The forth promise is I will forgive you when you hurt me.  There can be no lasting peace in any relationship without the power of forgiveness.  This is even more critical when someone has come to us and sincerely apologized they are asking without saying it will you please forgive me?

Forgiveness does not mean that we have the ability to forget what has happened to us but it does mean that we no longer hold that offense against the other person.  This will allow us to learn from the past and not force us to continue to live in it will all its negative memories.

The key thing about giving someone else forgiveness is that you must first have received it yourself.  You may only see your percentage of the responsibility at twenty percent but you must assume responsibility to seek forgiveness for your part before you can move on and release the other person.

This is a promise worth making to the people you care about the most in your life.

The Power Of Momentum

There are very few things more difficult to deal with in your personal or professional life than a loss of momentum.  It can be brought on by some major tragedy or a series of small compromises over a very long period of time.

Eventually we get to a place where we start worrying about things outside our control and that drains us of what little emotional energy we have left.  Also because we are so focused on the negative we stop doing the things we should and can do and that brings even more despair.

The only way to break this cycle is to start doing what you can do and build some small daily wins into your life.  This principle works with individuals as well as organizations.

With every small win comes movement and that generates confidence that things are finally headed in the right direction.  When we regain our confidence then we attempt even more things that product even bigger wins and the power of the momentum begins to put the wind back in our sails.

It is very ironic that when we get to the places of greatest difficulty in our lives it is the very smallest of things that can break the downward cycle.  We are desperately searching for the big answer that is going to solve all our problems when the solution was right in front of us all the time.

The good news is that the power of momentum works in a positive way to an even greater degree than it does toward the negative.  When you repeatedly do what you can do daily the positive flow of your life moves you beyond all the negative issues that may still be there but now they are in the proper perspective.

Clock Building Not Time Telling

The days of all decisions being made solely at the top with a few people involved are fading fast.  Throughout the Industrial Age of leadership during the last half of 20th century this was the only model of leadership.  The overwhelming percentage of the workforce was for the most part simply telling time based on the clear instructions that were given for them to follow.

Today we are leading from an Information and Idea Age model of leadership.  The entire development process has been delegated to various teams so that everyone who can contribute will be involved.  In essence people are now being asked to help build the clock.

Most people think the changing role of the top executives is by far the most dramatic shift that has occurred.  In a sense of scope that may be true.  Key leaders today do not have to know all the answers to all the questions they only need to know what are the right questions to ask? 

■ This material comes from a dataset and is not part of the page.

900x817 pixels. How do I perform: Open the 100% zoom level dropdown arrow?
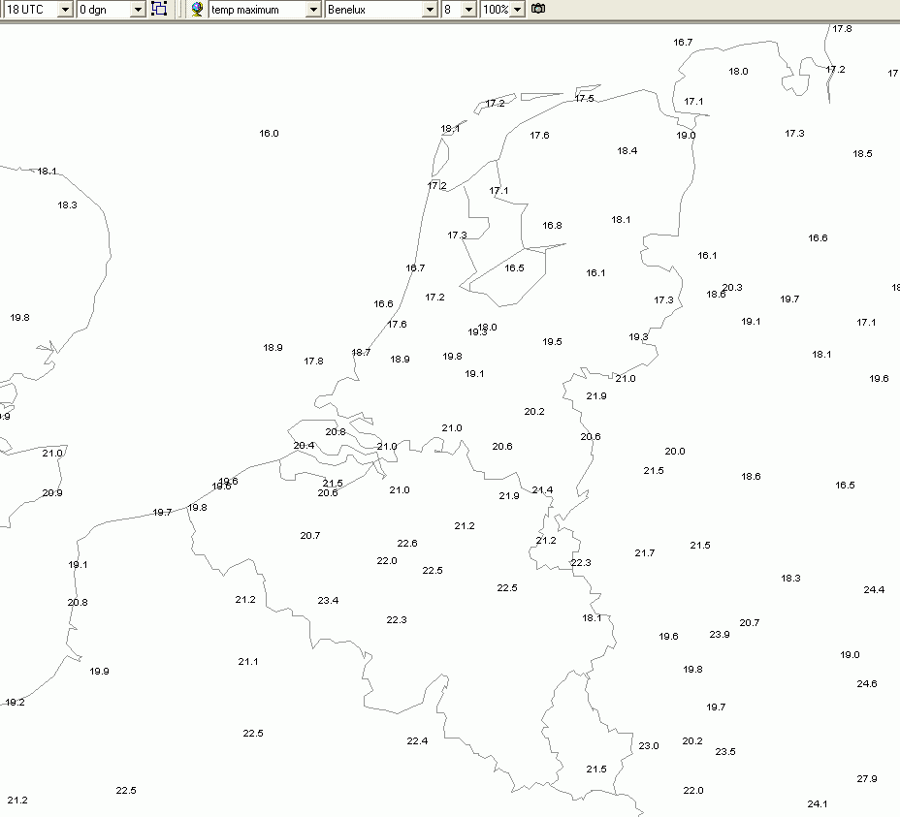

There primary responsibility today is to make sure they have the best possible people on their team because the quality and success of the clocks they are making will determine the future success of the entire organization.

The most dramatic shift in leadership today certainly from a standpoint of scale is not at the top but in the middle of organizations.  There is a big difference in telling time compared to building clocks.  Today people are daily being asked what do you think and what would you recommend?

Many organizations are caught in the middle of this transition and seem to be stuck.  The problem could be that you are asking people who only know how to tell time to build clocks and they are not capable of making that change.  Don’t give up on clock building just find the right people who know how to build great clocks and you will be fine.